SET TASK 1 :: Please rewrite the part of the patent passage on coloring aluminum starting at "It is, therefore, highly" and ending at "relatively dark surface colors.", changing "electrolytic cell" to "electrolytic bath".

PASSAGE GIVEN ::

%%

United States Patent 3,423,298 PROCESS FOR COLORING ALUMINUM Christian E. Michelson, .New Haven, James F. Murphy, Hamden, and David C. Montgomery, Clinton, Conn., assignors to Olin Mathieson Chemical Corporation No Drawing. Filed July 5, 1966, Ser. No. 562,536 US. Cl. 204- 58 10 Claims Int. 'Cl. C2311 9/02 The present invention relates to anodizing aluminum. More particularly, the present invention resides in the production of integral, colored, anodic coatings on an aluminum article by making the aluminum article anode in an electrolytic cell utilizing a particular aqueous acid electrolyte.
Decorative and protective oxide coatings on aluminum have long been made by anodizing in electrolytes consisting of aqueous solutions of sulfuric acid. Such electrolytes are usually employed at or near room temperature and must be cooled to maintain such temperature. The coatings so produced are usually relatively clear or colorless, although on some alloys they may be tinted or colored by some constituents and they are characterized by generally poor abrasion resistance.
Processes have been developed for producing anodic oxide coatings which are more abrasion resistant by anodizing in aqueous sulfuric acid electrolytes at extremely low temperatures, i.e., from about 0 to 30 F. These processes are subject to the inherent disadvantage of requiring expensive refrigeration equipment to maintain the temperatures below 30 F. The coatings so produced, however, in addition to being abrasion resistant are attractively colored for numerous uses of aluminum, i.e., are colored in dark desirable colors, such as dark brown, etc.
It is, therefore, highly desirable to develop a practical process for anojclically obtaining relatively dark surface colors and good corrosion resistance.
Accordingly, it is an object of the present invention to provide a practical process as aforesaid for producing an integral, colored, anodic coating on an aluminum article and an electrolytic cell for performing said process.
It is a further object of the present invention to provide a process asaforesaid for anodizing aluminum which yields oxide coatings having relatively dark surface colors.
In addition, it is an object of the present invention to provide a process as aforesaid which yields an integral, colored aluminum article having good physical properties, such as excellent corrosion resistance, abrasion resistance and light stable colors.
It is a still further object of the present invention to provide a process as aforesaid which enables the attainment of a wide variety of desirable, integral, dark surface colors.
Further objects and advantages of the present invention will appear hereinafter.
In accordance with the process of the present invention it has now been found that the foregoing objects and advantages may be readily obtained. The present invention provides a process for coloring aluminum electrolytically, which comprises anodically oxidizing said aluminum at a current density of from 10 to 100 amps per square foot preferably between 15 and 35 amps per square foot, and a voltage of from 10 to 90 volts in an aqueous solution consisting essentially of from 0.2 to 2% sulfuric acid, from 3% to saturation of sulfamic acid, preferably from 3 to 15% sulfamic acid and from 0.5% to 5% of a lower aliphatic dibasic acid. The bath is maintained at a temperature of from 15 to 30 C. The preferred dibasic acids are maleic, tartaric or succinic acids.

%%

DATASET EXCERPTS ::
%%

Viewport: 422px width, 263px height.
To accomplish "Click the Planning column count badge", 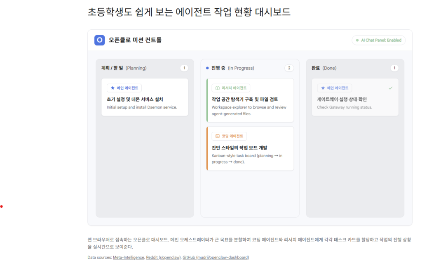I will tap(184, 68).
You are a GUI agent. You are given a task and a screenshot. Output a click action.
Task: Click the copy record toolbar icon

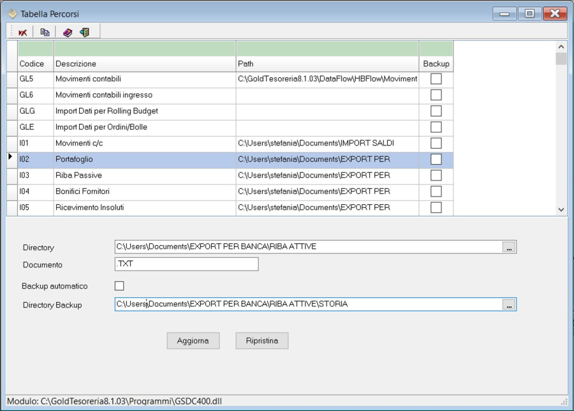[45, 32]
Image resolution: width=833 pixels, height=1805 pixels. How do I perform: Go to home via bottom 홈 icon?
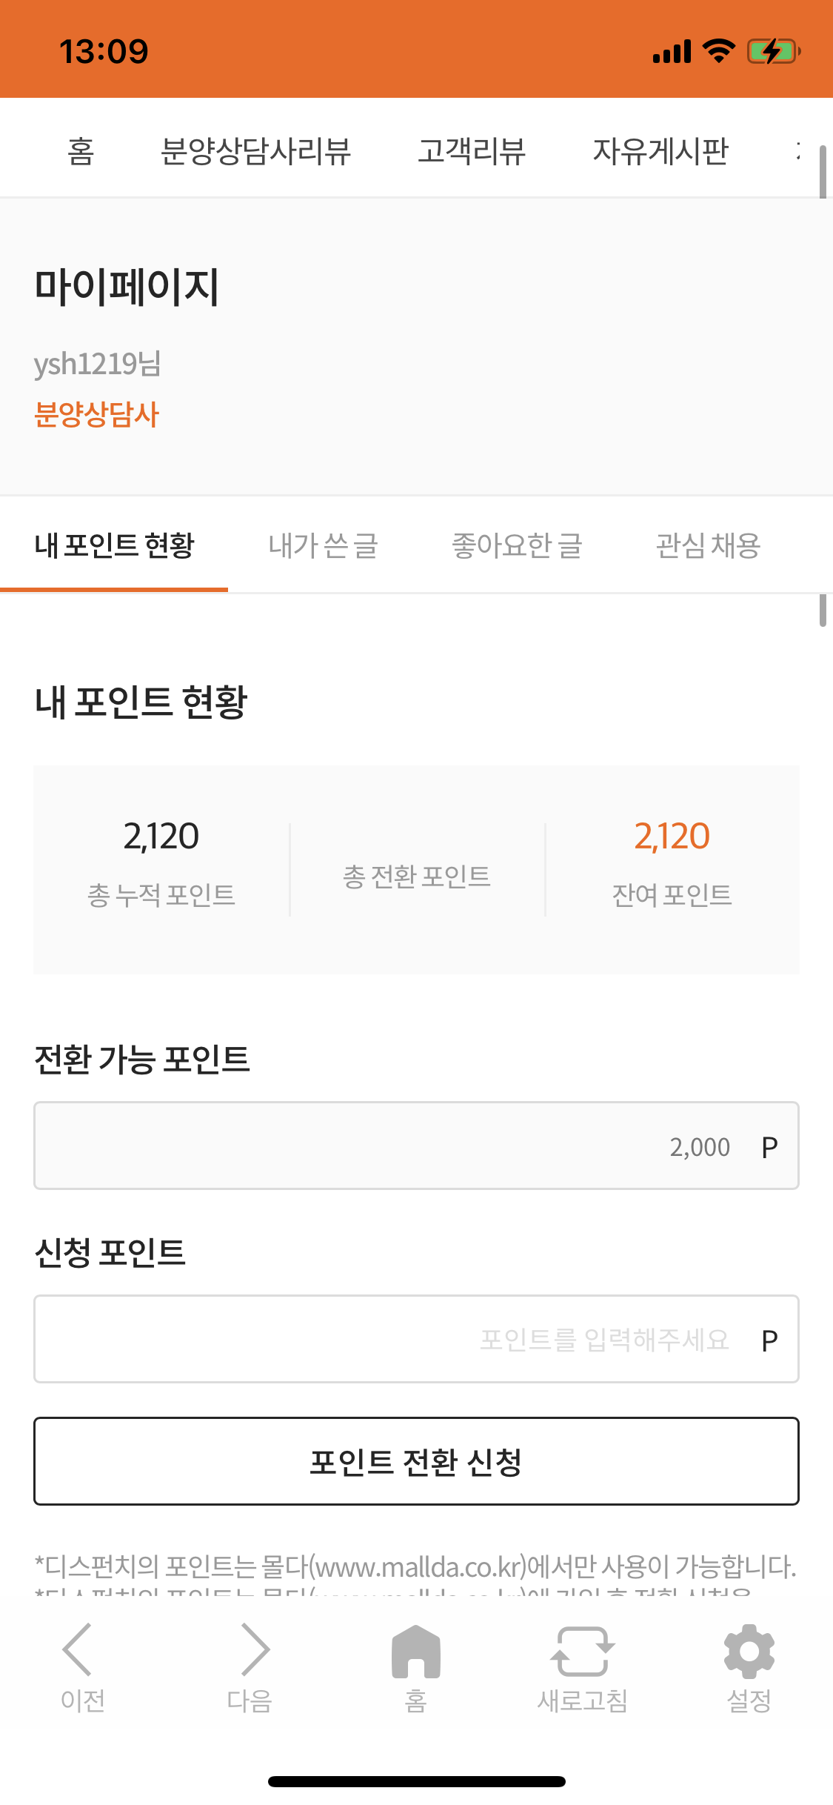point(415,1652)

%%

SET TASK 2 :: Report each line of the entries that contains the string "icon", matching case exactly.

FINISHED ANSWER 1 ::
It is, therefore, highly desirable to develop a practical process for anojclically obtaining relatively dark surface colors and good corrosion resistance.
Accordingly, it is an object of the present invention to provide a practical process as aforesaid for producing an integral, colored, anodic coating on an aluminum article and an electrolytic bath for performing said process.
It is a further object of the present invention to provide a process asaforesaid for anodizing aluminum which yields oxide coatings having relatively dark surface colors.

FINISHED ANSWER 2 ::
Task: Click the copy record toolbar icon
Image resolution: width=833 pixels, height=1805 pixels. How do I perform: Go to home via bottom 홈 icon?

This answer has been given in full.